I've almost implemented this, but it struck me that we need to be careful.
Imagine we had a few character or character sequence which were simplified to the same one (so it gets two entries in CEDICT with the same pronuncation). Imagine further that one of the two had a measure word. Then when we lookup that character in HanDeDict, how can we tell that it's /really/ legitimate to apply that measure word to that use? After all we might have either of the two possible traditional characters in our hand!
It's a bit obscure but a potential issue.
No, you are right, we need to be careful of this. I think that the way to solve it is to match not only the character but also the pinyin. i.e. only fil the MW in german if both the pinyin and character match.

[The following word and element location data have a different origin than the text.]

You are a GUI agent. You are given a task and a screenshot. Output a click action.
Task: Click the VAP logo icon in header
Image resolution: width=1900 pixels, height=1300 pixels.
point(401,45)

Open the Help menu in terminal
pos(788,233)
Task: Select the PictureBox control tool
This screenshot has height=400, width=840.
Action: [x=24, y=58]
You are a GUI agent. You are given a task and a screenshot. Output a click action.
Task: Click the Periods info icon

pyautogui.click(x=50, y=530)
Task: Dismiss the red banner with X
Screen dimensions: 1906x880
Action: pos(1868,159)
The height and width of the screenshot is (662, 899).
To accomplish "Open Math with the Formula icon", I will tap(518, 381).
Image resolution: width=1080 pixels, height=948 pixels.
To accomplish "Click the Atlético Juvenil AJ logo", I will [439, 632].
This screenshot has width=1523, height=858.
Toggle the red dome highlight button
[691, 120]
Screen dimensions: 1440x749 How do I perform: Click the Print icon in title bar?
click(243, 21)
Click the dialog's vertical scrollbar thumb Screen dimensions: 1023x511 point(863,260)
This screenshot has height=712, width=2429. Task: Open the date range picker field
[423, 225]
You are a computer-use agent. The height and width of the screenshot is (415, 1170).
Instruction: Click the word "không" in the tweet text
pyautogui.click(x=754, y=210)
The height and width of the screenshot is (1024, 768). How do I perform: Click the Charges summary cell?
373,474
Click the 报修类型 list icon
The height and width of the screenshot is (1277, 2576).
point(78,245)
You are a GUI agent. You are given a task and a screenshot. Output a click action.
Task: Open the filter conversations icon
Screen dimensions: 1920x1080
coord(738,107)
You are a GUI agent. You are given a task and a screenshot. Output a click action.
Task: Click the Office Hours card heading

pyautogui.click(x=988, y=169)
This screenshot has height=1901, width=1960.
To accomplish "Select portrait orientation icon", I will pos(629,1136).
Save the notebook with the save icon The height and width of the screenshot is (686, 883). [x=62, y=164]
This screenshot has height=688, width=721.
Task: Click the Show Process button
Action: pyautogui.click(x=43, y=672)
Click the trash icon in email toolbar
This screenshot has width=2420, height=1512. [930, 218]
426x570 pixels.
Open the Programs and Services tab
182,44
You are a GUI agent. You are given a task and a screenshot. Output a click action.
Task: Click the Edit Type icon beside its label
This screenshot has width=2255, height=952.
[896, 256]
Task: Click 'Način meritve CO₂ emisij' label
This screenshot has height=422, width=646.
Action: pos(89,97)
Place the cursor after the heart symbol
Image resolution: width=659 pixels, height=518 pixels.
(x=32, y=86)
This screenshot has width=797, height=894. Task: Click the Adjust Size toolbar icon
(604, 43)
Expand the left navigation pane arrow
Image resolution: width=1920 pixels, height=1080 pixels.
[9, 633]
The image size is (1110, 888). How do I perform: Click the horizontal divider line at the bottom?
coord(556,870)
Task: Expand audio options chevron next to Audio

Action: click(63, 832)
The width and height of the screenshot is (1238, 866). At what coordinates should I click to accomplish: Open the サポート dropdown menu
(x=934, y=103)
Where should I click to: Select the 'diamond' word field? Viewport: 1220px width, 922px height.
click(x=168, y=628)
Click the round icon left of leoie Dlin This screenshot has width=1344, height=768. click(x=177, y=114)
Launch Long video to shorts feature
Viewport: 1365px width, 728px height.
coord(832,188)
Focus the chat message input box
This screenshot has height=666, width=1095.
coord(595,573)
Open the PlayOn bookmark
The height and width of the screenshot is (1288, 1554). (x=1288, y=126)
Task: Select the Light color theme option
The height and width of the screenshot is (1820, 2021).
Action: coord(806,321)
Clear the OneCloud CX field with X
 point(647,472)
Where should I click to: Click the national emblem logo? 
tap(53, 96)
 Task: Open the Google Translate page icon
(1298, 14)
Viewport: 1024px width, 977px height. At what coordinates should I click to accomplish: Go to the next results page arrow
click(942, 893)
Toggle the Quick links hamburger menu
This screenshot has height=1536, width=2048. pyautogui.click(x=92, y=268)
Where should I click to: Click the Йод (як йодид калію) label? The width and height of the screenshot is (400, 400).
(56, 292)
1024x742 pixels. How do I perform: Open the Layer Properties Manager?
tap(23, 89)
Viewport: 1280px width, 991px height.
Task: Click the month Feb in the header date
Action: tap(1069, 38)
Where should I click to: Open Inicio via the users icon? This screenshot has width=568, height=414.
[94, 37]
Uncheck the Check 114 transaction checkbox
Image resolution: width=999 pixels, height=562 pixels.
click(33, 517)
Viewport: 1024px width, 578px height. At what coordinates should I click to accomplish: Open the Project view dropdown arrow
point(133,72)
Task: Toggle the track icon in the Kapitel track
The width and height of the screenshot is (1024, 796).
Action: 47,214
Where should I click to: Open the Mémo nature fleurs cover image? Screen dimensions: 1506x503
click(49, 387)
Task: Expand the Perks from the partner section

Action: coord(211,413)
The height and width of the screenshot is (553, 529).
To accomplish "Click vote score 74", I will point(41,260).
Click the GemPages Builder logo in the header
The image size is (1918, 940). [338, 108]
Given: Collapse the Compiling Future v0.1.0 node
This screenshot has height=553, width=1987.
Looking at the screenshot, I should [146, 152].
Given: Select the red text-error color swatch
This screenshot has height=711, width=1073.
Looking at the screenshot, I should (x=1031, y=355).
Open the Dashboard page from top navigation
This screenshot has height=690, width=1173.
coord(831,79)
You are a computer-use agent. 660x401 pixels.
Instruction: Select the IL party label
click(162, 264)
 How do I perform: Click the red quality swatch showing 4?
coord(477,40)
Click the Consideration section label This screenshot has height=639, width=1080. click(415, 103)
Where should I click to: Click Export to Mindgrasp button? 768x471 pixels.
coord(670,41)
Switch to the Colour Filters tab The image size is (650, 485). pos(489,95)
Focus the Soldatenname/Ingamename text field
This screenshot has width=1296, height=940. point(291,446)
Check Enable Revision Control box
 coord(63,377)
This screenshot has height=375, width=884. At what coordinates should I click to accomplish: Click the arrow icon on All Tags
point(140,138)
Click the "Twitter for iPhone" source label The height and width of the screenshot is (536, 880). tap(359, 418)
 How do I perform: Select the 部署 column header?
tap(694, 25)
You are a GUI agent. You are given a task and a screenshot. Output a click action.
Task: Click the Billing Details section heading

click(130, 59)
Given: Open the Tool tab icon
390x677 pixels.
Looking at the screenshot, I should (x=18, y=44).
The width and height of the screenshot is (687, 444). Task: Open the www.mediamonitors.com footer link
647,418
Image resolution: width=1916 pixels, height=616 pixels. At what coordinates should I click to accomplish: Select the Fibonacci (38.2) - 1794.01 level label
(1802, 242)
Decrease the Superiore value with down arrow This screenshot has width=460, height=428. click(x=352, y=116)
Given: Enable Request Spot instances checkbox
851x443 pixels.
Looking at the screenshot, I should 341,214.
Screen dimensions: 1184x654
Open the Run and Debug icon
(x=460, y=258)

The reason I say this is that if they both match then what we really have is one character with multiple meanings, not 2 characters.
It may lead to failure to fill in German where there are mistakes in either of the dictionaries but it should work most of the time in a 'good enough' way without every filing wrong information.
ahhh, it is also possible if trad and simp are different. There could be two entries where the simplified characters are the same and pinyin is the same by many-to-one simplification means the traditional differs.
So we also need to check trad, simp, and pinyin before treating as equivalent.
I think I have mentioned this in emails but not yet in a bug tracker.
I guess it is not worth fixing until we add mysql.